Но дальше этого дело не зашло.
Потом, спустя несколько недель, когда мы уже вернулись на свои обычные спальные места и я забрался на свою верхнюю койку, он внезапно запрыгнул туда вместе со мной.
Автоматически, ничего не поняв, я сказал: «Что ты хочешь?» или «Что ты делаешь?»
Он иронично засмеялся и спрыгнул вниз.
Мне кажется, я всю ночь пролежал без сна, проклиная себя за нечаянное «отклонение» этого очень смелого (для тех дней) подхода. Каким можно быть сложным и каким невежественным!
Еще один мальчик начал навещать нашу спальню по вечерам, и в один из этих вечеров – мы только разговаривали, «трепались», как говорят теперь – Смитти усмехнулся нашему гостю и сказал: «Знаешь, что я собираюсь сделать сегодня ночью? Я хочу подойти сзади к Томми».
Что делать, я не знал тогда, что это значило, в те дни я даже не слышал еще о существовании языка гомосексуалистов.
На нижней койке мы втроем играли, как играют щенки. Все мы были в трусах. И мы переплетались ногами, но дальше никогда не заходили.
Мы со Смитти ходили вместе на двойные свидания с девочками из Стивенс-колледжа, и нам обоим не нравилось. Девочки нам ничего не давали.
Один из вечеров я помню хорошо, мы тогда были на двойном свидании – не с девочками из Стивенс-колледжа, а с парой очень диких наших соучениц, не принятых в члены ни одного из женских обществ по вполне понятным причинам. У одной из них был родстер [12]12
Двухместный спортивный автомобиль с открытым верхом.
[Закрыть], мы поехали на нем к каменоломням и остановились возле них в лунном свете. Смитти предложил: «Может, вам двоим лучше прогуляться немного по дороге».
Мы пошли по дороге – и ничего не случилось.
Когда мы вернулись к родстеру, девушка, оставшаяся со Смитти, пила самогон, его ширинка была полностью расстегнута, а его раздувшийся член стоял совершенно прямо, и я был этим как-то напуган. Он выглядел оружием, а не частью человеческого тела.
Но светящиеся, как у кошки, глаза, высокое прекрасное тело противостояли этой антипатии, и в тот год мы все больше и больше влюблялись друг в друга – без физической стороны этой привязанности, по крайней мере, безо всего, что привело бы к облегчению.
Я помню, как уже весной, ночью, мы лежали на широкой лужайке, он просунул руку мне под рубашку и гладил верхнюю часть тела своими длинными пальцами. Я, как всегда, вошел в свое обычное состояние трясущегося осинового листка, и, как всегда, не сказал ему ни одного ободряющего слова.
По всей видимости, наша привязанность начала беспокоить братьев.
Смитти исключили, и он неохотно перебрался в дом с меблированными комнатами. Мы продолжали видеться, как ни в чем не бывало, и однажды вечером отправились в некий загородный бар, где подавались (незаконно в те годы) спиртные напитки, вроде того, что я позднее описал в «Орфее».На пологом холме там и сям были разбросаны отдельные закрытые с трех сторон «номера», в которых подавали спиртное домашней выгонки, и в которых укрывались парочки. Кабинки освещались бумажными фонариками, и постепенно, один за другим, эти фонарики гасли.

Фрагмент данных
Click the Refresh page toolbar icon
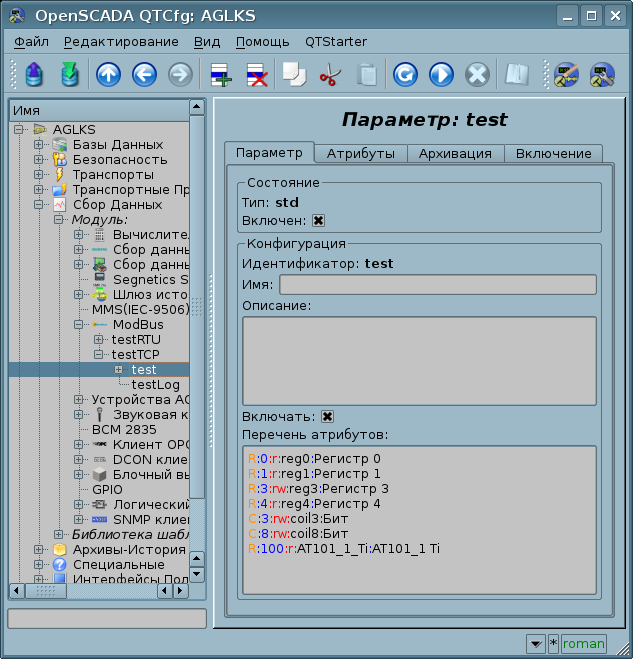The image size is (633, 659). click(405, 75)
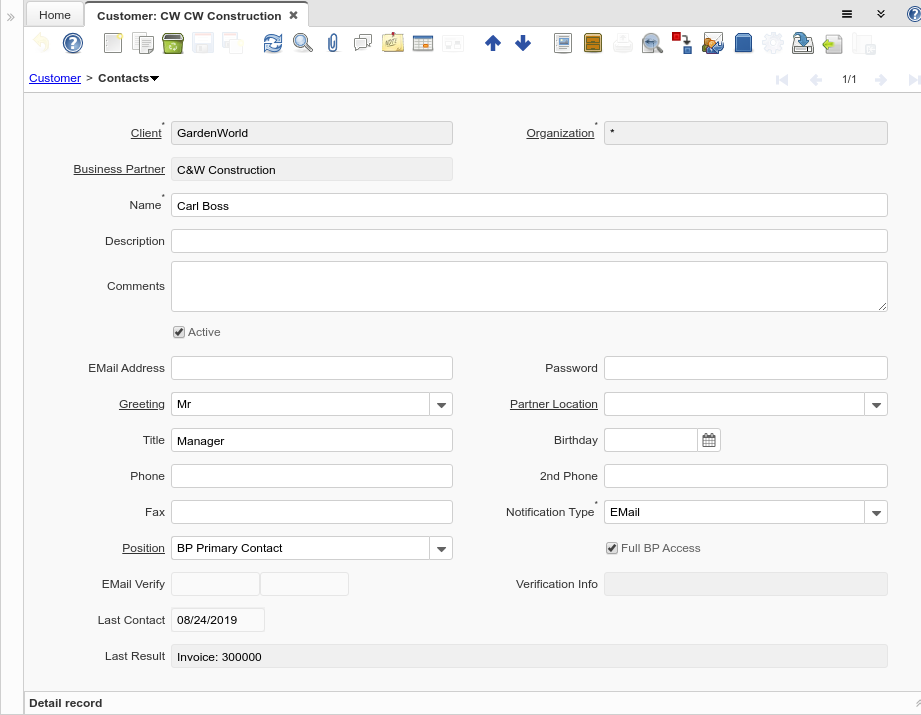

Что сделать
- a) Ответьте по исходному тексту на три вопроса:
(i) С девочками из какого колледжа рассказчик и Смитти ходили на двойные свидания?
(ii) Куда компания поехала на родстере?
(iii) Куда перебрался Смитти после исключения?
- b) Изложите суть исходного текста в двух предложениях.
- c) Перепишите без изменений фрагмент исходного текста между словами «Один из вечеров» и «ничего не случилось.», включая их.

Ответы ниже
- a)
(i) Из Стивенс-колледжа.
(ii) К каменоломням.
(iii) В дом с меблированными комнатами.

- b) Рассказчик вспоминает, как он и Смитти вместе ходили на двойные свидания и всё больше влюблялись друг в друга, хотя физически их привязанность ни к чему не привела. Когда эта привязанность начала беспокоить братьев, Смитти исключили, но они продолжали видеться и однажды отправились в загородный бар, где незаконно подавали спиртное.

- c)
Один из вечеров я помню хорошо, мы тогда были на двойном свидании – не с девочками из Стивенс-колледжа, а с парой очень диких наших соучениц, не принятых в члены ни одного из женских обществ по вполне понятным причинам. У одной из них был родстер [12]12
Двухместный спортивный автомобиль с открытым верхом.
[Закрыть], мы поехали на нем к каменоломням и остановились возле них в лунном свете. Смитти предложил: «Может, вам двоим лучше прогуляться немного по дороге».
Мы пошли по дороге – и ничего не случилось.